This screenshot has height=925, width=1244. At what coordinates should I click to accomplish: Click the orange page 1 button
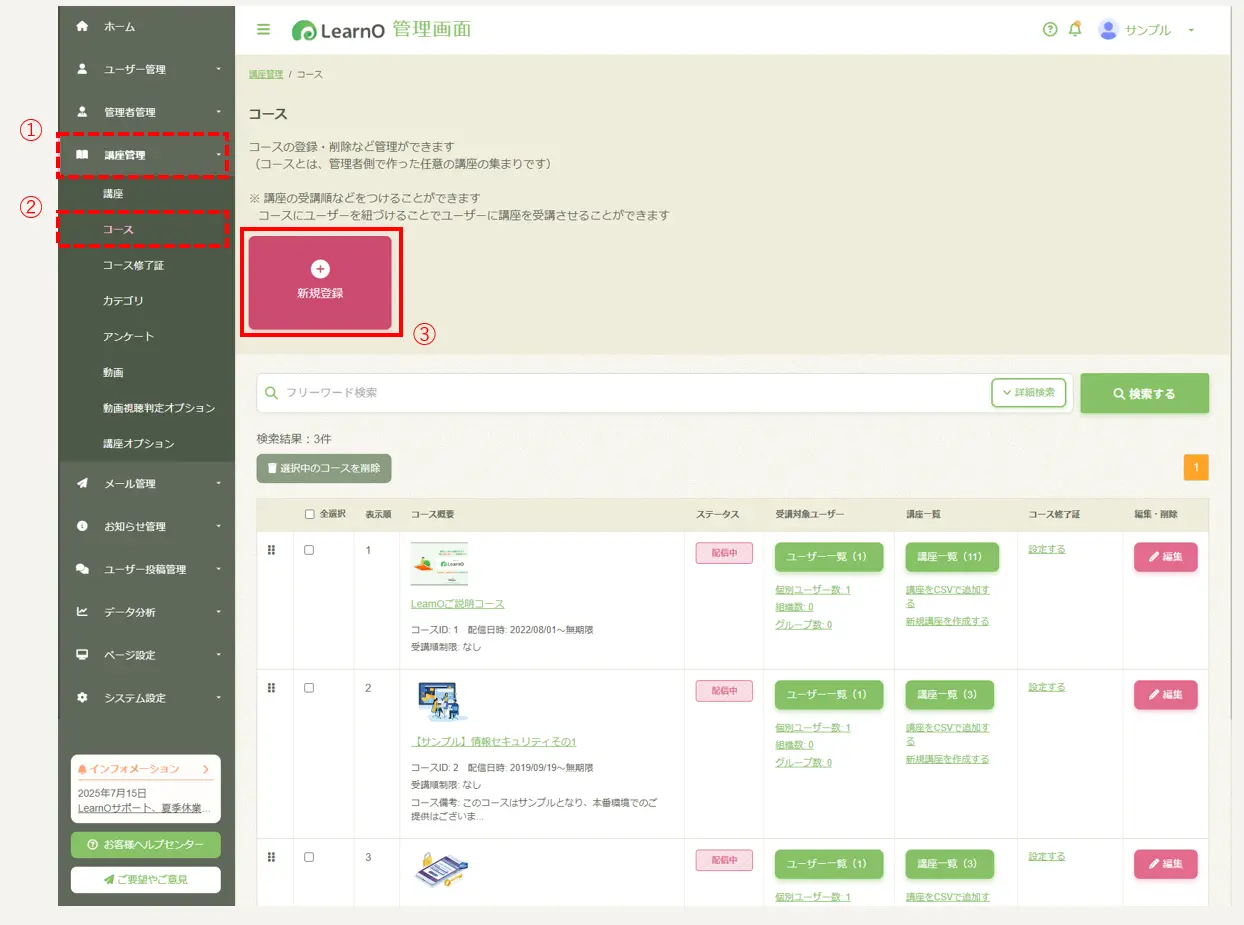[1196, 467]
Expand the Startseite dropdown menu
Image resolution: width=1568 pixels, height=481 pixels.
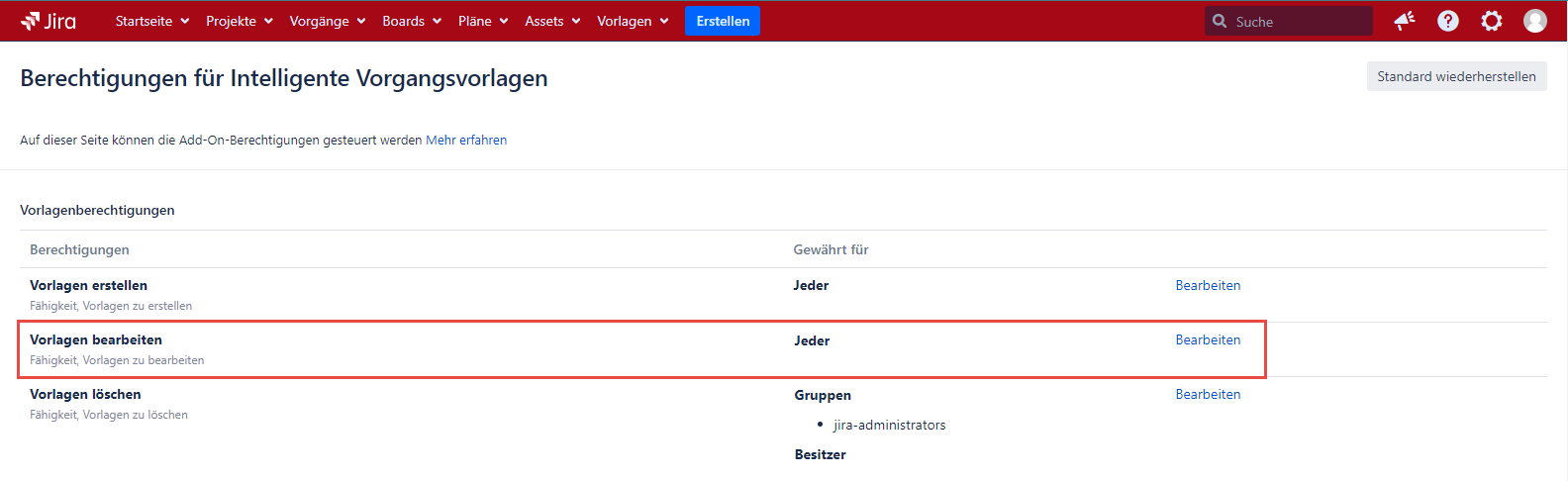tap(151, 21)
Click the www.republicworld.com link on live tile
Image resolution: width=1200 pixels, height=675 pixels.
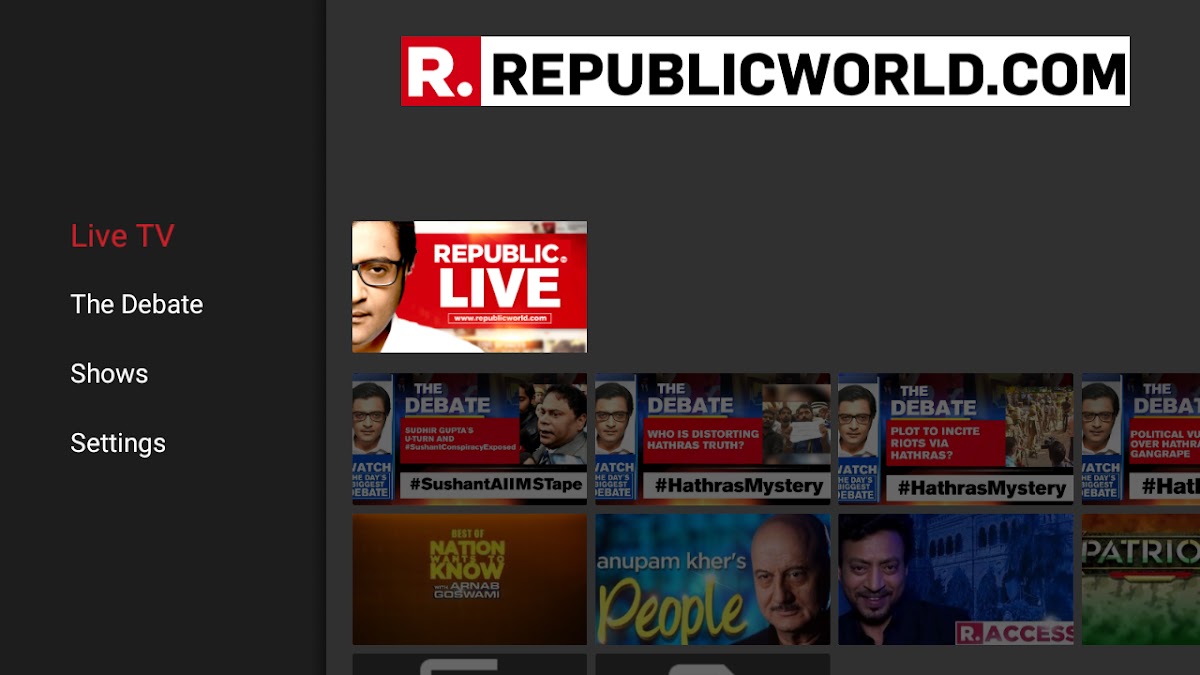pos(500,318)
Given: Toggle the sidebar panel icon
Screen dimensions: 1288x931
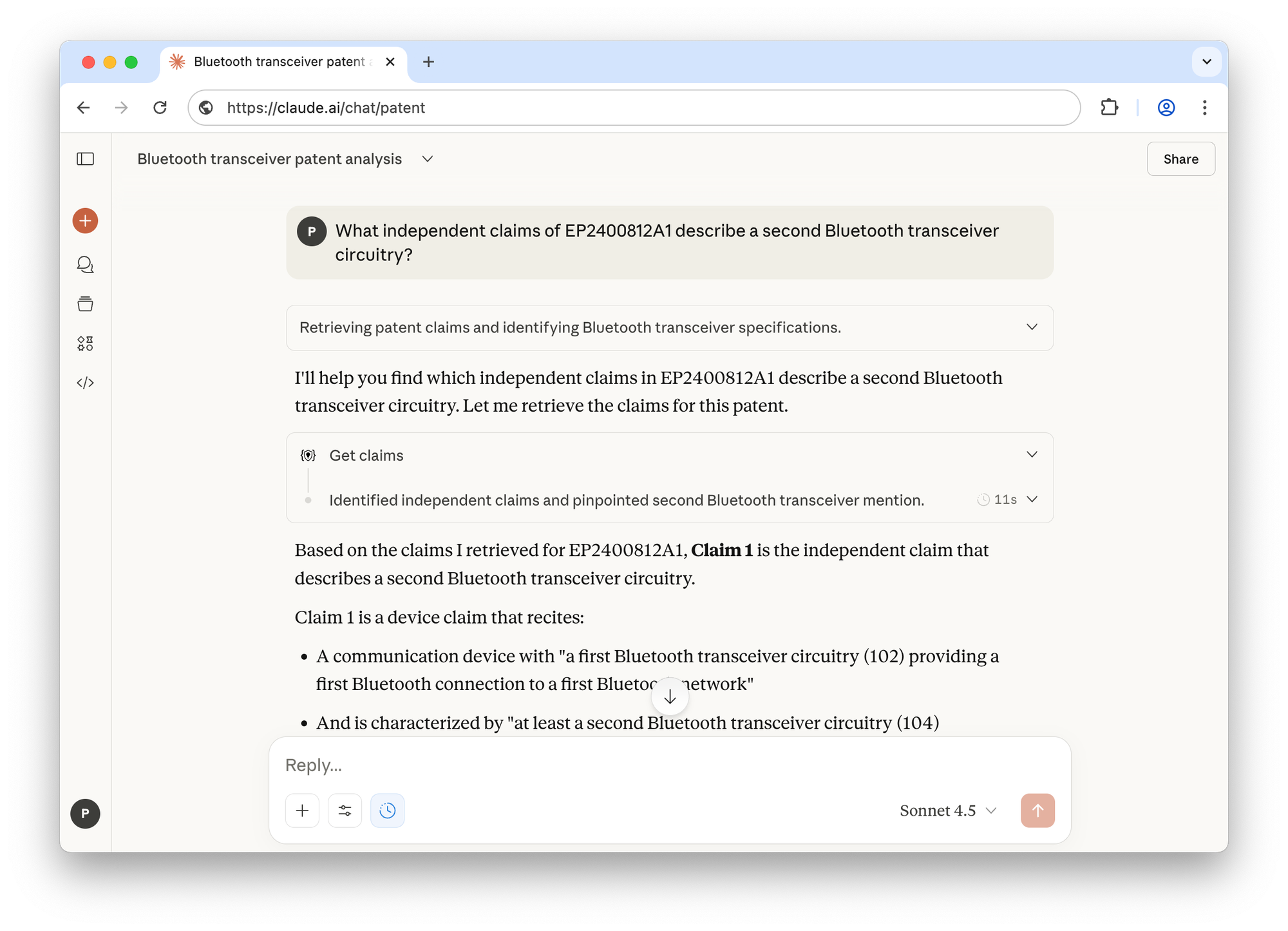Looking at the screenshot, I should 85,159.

...

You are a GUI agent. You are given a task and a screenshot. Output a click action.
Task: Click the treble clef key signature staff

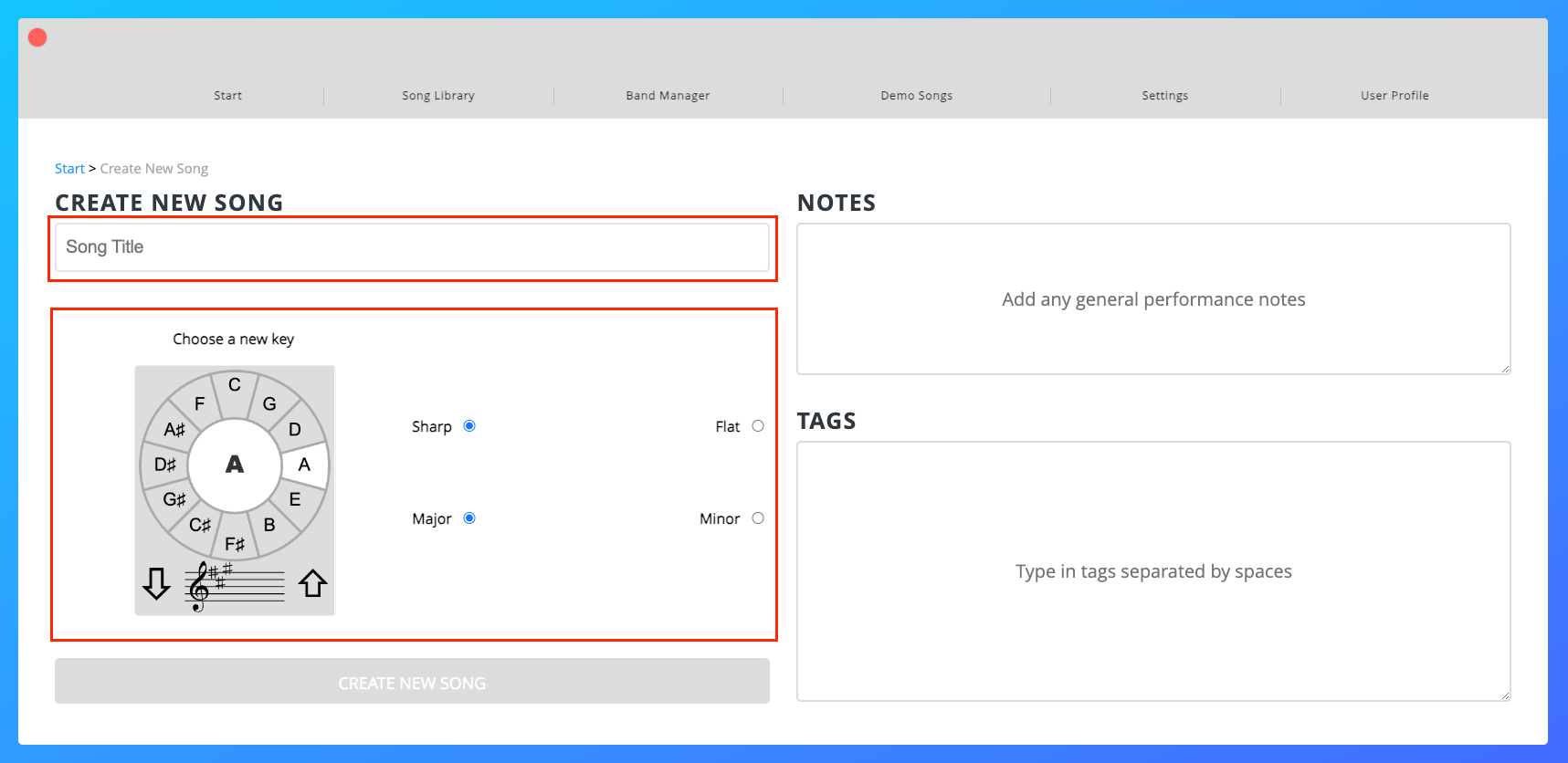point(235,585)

==

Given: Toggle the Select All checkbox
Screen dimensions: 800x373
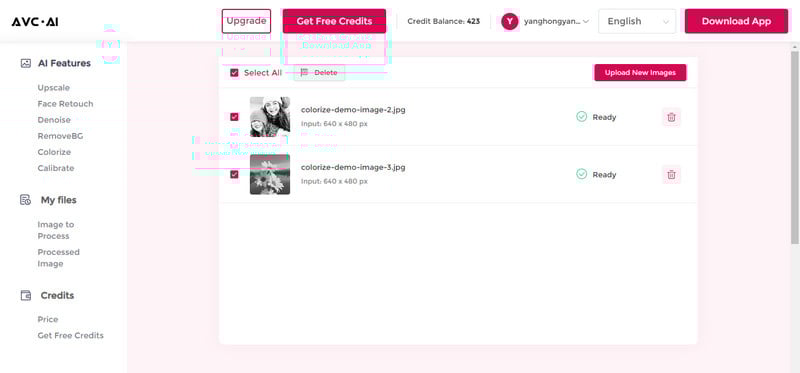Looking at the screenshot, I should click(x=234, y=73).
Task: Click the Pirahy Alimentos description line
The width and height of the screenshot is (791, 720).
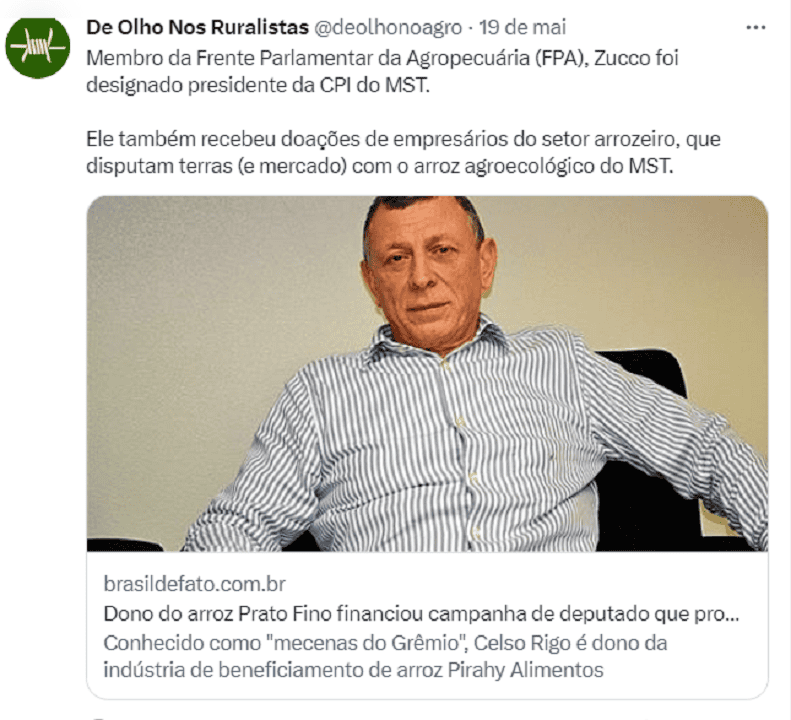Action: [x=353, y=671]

• **WHAT YOU SHOULD DO**:
Scan the material above for the string "Toggle" and return the lines that hold it.

• **OUTPUT FOR THIS EXERCISE**:
Given: Toggle the sidebar panel icon
Given: Toggle the Select All checkbox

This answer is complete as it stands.